§ WHAT YOU ARE ASKED TO DO
Convert every line of the listing below into a JSON array of strings, one string per line, omitting blank lines.
[BEGIN]
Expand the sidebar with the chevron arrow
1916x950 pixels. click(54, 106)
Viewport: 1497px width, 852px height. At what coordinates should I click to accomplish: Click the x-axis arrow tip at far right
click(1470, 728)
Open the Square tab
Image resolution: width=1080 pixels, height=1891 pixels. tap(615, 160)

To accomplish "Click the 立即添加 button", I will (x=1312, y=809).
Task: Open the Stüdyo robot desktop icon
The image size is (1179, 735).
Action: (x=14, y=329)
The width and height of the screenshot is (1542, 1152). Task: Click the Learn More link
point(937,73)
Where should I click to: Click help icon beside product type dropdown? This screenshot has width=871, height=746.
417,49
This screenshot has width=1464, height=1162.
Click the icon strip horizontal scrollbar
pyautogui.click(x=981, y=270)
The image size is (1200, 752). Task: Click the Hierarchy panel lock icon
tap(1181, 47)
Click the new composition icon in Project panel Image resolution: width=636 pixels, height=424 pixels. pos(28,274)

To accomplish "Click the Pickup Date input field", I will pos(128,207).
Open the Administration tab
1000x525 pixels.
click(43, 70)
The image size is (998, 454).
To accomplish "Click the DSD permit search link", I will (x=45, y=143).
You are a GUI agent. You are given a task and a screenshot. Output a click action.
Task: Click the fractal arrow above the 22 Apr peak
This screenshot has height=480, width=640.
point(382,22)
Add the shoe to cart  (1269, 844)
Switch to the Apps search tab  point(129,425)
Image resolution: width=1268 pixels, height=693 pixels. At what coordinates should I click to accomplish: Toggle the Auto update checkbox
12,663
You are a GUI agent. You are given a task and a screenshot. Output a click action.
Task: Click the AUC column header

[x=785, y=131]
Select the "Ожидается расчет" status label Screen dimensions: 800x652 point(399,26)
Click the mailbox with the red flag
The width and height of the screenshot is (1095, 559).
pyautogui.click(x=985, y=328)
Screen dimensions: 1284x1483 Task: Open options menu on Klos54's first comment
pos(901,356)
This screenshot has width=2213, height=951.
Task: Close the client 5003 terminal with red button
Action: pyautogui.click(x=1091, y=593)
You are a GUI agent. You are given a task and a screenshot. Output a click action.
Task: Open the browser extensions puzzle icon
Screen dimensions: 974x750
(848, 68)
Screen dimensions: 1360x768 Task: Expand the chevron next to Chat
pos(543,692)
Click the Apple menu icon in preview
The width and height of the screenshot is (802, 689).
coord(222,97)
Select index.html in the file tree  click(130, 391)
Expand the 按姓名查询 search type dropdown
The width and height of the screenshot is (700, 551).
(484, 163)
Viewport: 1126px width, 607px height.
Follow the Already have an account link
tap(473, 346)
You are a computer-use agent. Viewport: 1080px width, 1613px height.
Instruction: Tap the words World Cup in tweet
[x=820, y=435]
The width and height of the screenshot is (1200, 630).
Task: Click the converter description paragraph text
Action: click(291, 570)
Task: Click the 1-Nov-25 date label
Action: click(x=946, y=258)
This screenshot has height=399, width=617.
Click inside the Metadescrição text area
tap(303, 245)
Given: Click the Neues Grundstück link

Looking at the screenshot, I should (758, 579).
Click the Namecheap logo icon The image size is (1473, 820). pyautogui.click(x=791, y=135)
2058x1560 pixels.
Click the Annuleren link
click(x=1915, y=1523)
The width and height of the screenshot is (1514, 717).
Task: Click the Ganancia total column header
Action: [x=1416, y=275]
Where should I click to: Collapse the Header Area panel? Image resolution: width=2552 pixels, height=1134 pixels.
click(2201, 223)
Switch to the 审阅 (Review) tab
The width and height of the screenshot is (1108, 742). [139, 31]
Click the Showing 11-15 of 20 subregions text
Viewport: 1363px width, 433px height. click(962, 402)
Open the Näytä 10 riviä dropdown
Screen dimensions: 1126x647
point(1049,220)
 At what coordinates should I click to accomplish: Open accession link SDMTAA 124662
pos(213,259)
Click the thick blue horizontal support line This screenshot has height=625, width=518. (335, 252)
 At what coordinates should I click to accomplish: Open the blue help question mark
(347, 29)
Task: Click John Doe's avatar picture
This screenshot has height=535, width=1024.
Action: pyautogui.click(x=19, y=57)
[END]
§ SOLUTION BELOW
[
  "Expand the sidebar with the chevron arrow",
  "1916x950 pixels. click(54, 106)",
  "Viewport: 1497px width, 852px height. At what coordinates should I click to accomplish: Click the x-axis arrow tip at far right",
  "click(1470, 728)",
  "Open the Square tab",
  "Image resolution: width=1080 pixels, height=1891 pixels. tap(615, 160)",
  "To accomplish \"Click the 立即添加 button\", I will (x=1312, y=809).",
  "Task: Open the Stüdyo robot desktop icon",
  "The image size is (1179, 735).",
  "Action: (x=14, y=329)",
  "The width and height of the screenshot is (1542, 1152). Task: Click the Learn More link",
  "point(937,73)",
  "Where should I click to: Click help icon beside product type dropdown? This screenshot has width=871, height=746.",
  "417,49",
  "This screenshot has width=1464, height=1162.",
  "Click the icon strip horizontal scrollbar",
  "pyautogui.click(x=981, y=270)",
  "The image size is (1200, 752). Task: Click the Hierarchy panel lock icon",
  "tap(1181, 47)",
  "Click the new composition icon in Project panel Image resolution: width=636 pixels, height=424 pixels. pos(28,274)",
  "To accomplish \"Click the Pickup Date input field\", I will pos(128,207).",
  "Open the Administration tab",
  "1000x525 pixels.",
  "click(43, 70)",
  "The image size is (998, 454).",
  "To accomplish \"Click the DSD permit search link\", I will (x=45, y=143).",
  "You are a GUI agent. You are given a task and a screenshot. Output a click action.",
  "Task: Click the fractal arrow above the 22 Apr peak",
  "This screenshot has height=480, width=640.",
  "point(382,22)",
  "Add the shoe to cart  (1269, 844)",
  "Switch to the Apps search tab  point(129,425)",
  "Image resolution: width=1268 pixels, height=693 pixels. At what coordinates should I click to accomplish: Toggle the Auto update checkbox",
  "12,663",
  "You are a GUI agent. You are given a task and a screenshot. Output a click action.",
  "Task: Click the AUC column header",
  "[x=785, y=131]",
  "Select the \"Ожидается расчет\" status label Screen dimensions: 800x652 point(399,26)",
  "Click the mailbox with the red flag",
  "The width and height of the screenshot is (1095, 559).",
  "pyautogui.click(x=985, y=328)",
  "Screen dimensions: 1284x1483 Task: Open options menu on Klos54's first comment",
  "pos(901,356)",
  "This screenshot has width=2213, height=951.",
  "Task: Close the client 5003 terminal with red button",
  "Action: pyautogui.click(x=1091, y=593)",
  "You are a GUI agent. You are given a task and a screenshot. Output a click action.",
  "Task: Open the browser extensions puzzle icon",
  "Screen dimensions: 974x750",
  "(848, 68)",
  "Screen dimensions: 1360x768 Task: Expand the chevron next to Chat",
  "pos(543,692)",
  "Click the Apple menu icon in preview",
  "The width and height of the screenshot is (802, 689).",
  "coord(222,97)",
  "Select index.html in the file tree  click(130, 391)",
  "Expand the 按姓名查询 search type dropdown",
  "The width and height of the screenshot is (700, 551).",
  "(484, 163)",
  "Viewport: 1126px width, 607px height.",
  "Follow the Already have an account link",
  "tap(473, 346)",
  "You are a computer-use agent. Viewport: 1080px width, 1613px height.",
  "Instruction: Tap the words World Cup in tweet",
  "[x=820, y=435]",
  "The width and height of the screenshot is (1200, 630).",
  "Task: Click the converter description paragraph text",
  "Action: click(291, 570)",
  "Task: Click the 1-Nov-25 date label",
  "Action: click(x=946, y=258)",
  "This screenshot has height=399, width=617.",
  "Click inside the Metadescrição text area",
  "tap(303, 245)",
  "Given: Click the Neues Grundstück link",
  "Looking at the screenshot, I should (758, 579).",
  "Click the Namecheap logo icon The image size is (1473, 820). pyautogui.click(x=791, y=135)",
  "2058x1560 pixels.",
  "Click the Annuleren link",
  "click(x=1915, y=1523)",
  "The width and height of the screenshot is (1514, 717).",
  "Task: Click the Ganancia total column header",
  "Action: [x=1416, y=275]",
  "Where should I click to: Collapse the Header Area panel? Image resolution: width=2552 pixels, height=1134 pixels.",
  "click(2201, 223)",
  "Switch to the 审阅 (Review) tab",
  "The width and height of the screenshot is (1108, 742). [139, 31]",
  "Click the Showing 11-15 of 20 subregions text",
  "Viewport: 1363px width, 433px height. click(962, 402)",
  "Open the Näytä 10 riviä dropdown",
  "Screen dimensions: 1126x647",
  "point(1049,220)",
  " At what coordinates should I click to accomplish: Open accession link SDMTAA 124662",
  "pos(213,259)",
  "Click the thick blue horizontal support line This screenshot has height=625, width=518. (335, 252)",
  " At what coordinates should I click to accomplish: Open the blue help question mark",
  "(347, 29)",
  "Task: Click John Doe's avatar picture",
  "This screenshot has height=535, width=1024.",
  "Action: pyautogui.click(x=19, y=57)"
]